Nonlinear behavior of contraction joints in arch dams, such as joint opening and sliding caused by hydrostatic pressure and temperature variations, can affect the dam’s serviceability. Furthermore, strong seismic events can additionally alter the response in dynamic conditions, impacting the natural period and stress redistribution in the arches and cantilevers. In order to enhance structural integrity with additional shear strength, shear key elements are usually installed along these joints. However, traditional modeling with the actual shear key geometry results in complex analyses. This paper presents a novel approach for simulating shear key behavior by modifying the flat joint concept in ADAD-IZIIS software. The method introduces additional tangential stiffness to the flat joint's stiffness matrix to simulate shear resistance derived from the key geometry. The model uses a uniaxial constitutive law for nonlinear behavior in normal and Coulomb's friction law in the tangential direction. This paper presents the first part of a comprehensive study examining the influence of the key shape and angle through numerical experiments using refined FE models of flat, beveled, and unbeveled shear key joints. The additional tangential force Fτ,add is calculated by increasing the initial modulus of elasticity En,τ in the local shear direction as Enτ,add=kad*En,τ. The coefficient kad, representing additional tangential stiffness, is derived from the experimental analyses.

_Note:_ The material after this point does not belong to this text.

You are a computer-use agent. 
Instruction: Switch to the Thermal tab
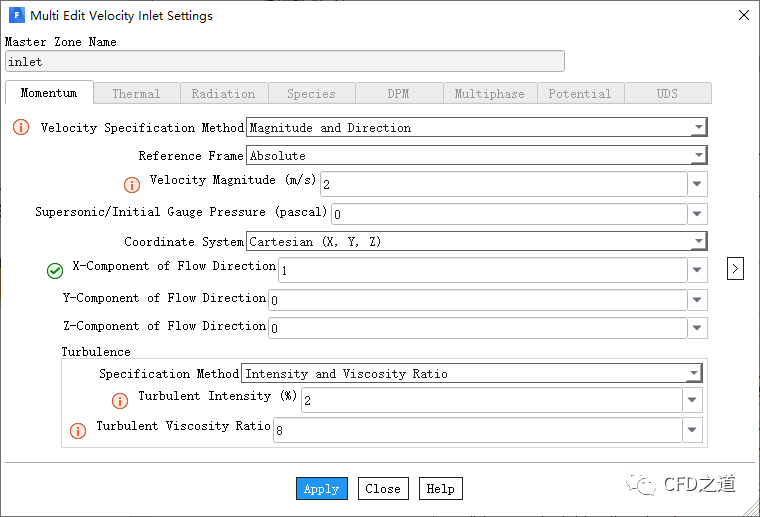(136, 94)
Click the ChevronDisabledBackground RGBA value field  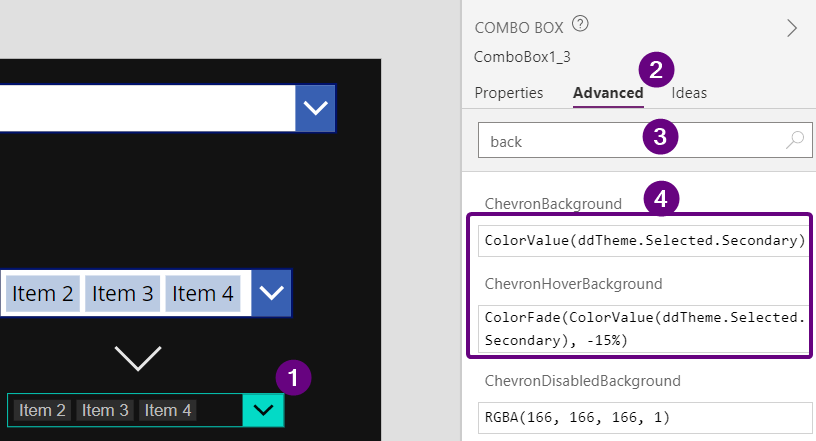644,417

Results indicate that the shape and angle of the key greatly influence the element's shear resistance. Unbeveled shear key joint increases tangential stiffness by approximately 60%, while the beveled joint by 23% compared to the flat joint. Although tangential stiffness minimally affects the extreme joint openings at the top edge, the unbeveled joint significantly reduces openings along the joint length. This research confirms that the modified approach effectively simulates nonlinear behavior by incorporating the complex geometry of the shear key joint.